[Stored records]
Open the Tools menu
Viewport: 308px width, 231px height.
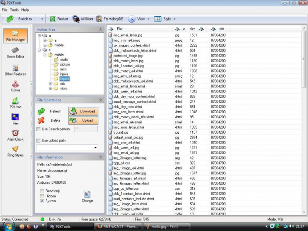[14, 9]
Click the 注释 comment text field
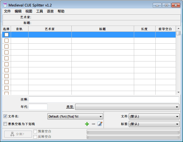This screenshot has height=142, width=183. (104, 99)
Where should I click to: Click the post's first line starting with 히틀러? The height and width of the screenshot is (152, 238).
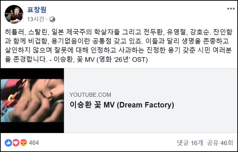(x=118, y=32)
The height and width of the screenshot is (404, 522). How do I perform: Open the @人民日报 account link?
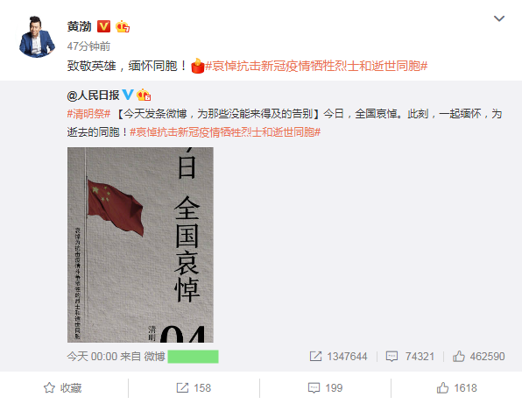[x=93, y=96]
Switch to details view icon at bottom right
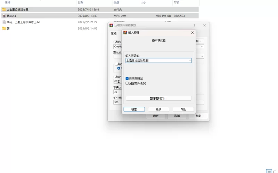 point(269,171)
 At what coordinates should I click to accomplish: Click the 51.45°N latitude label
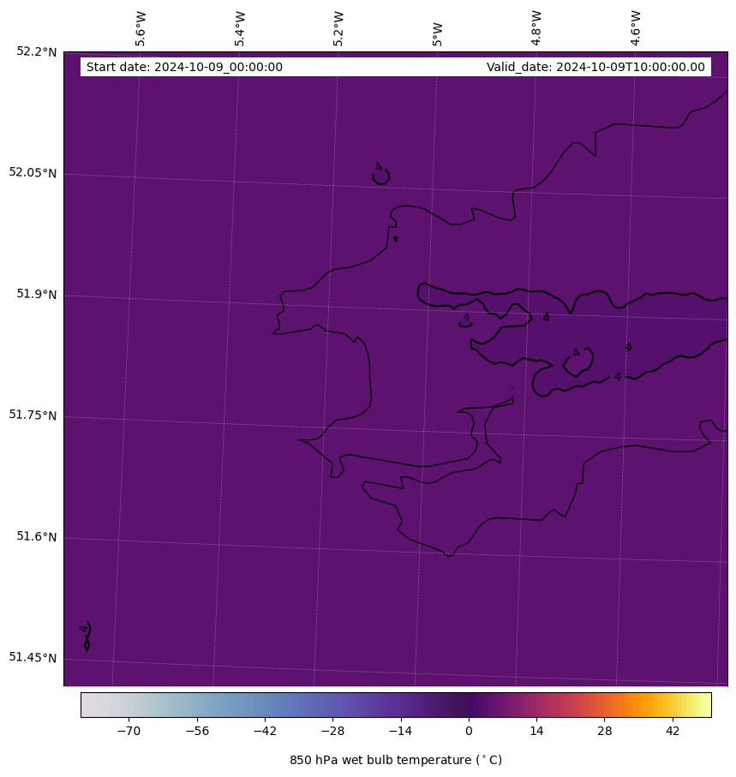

:: Exercise ::
Copy exactly the lines from the one containing "The height and width of the screenshot is (404, 522)." through the last line of the records above, including both, and omit every picture.

:: Task output ::
The height and width of the screenshot is (404, 522). How do I perform: Open the @人民日报 account link?
[x=93, y=96]
Switch to details view icon at bottom right
 point(269,171)
 At what coordinates should I click to accomplish: Click the 51.45°N latitude label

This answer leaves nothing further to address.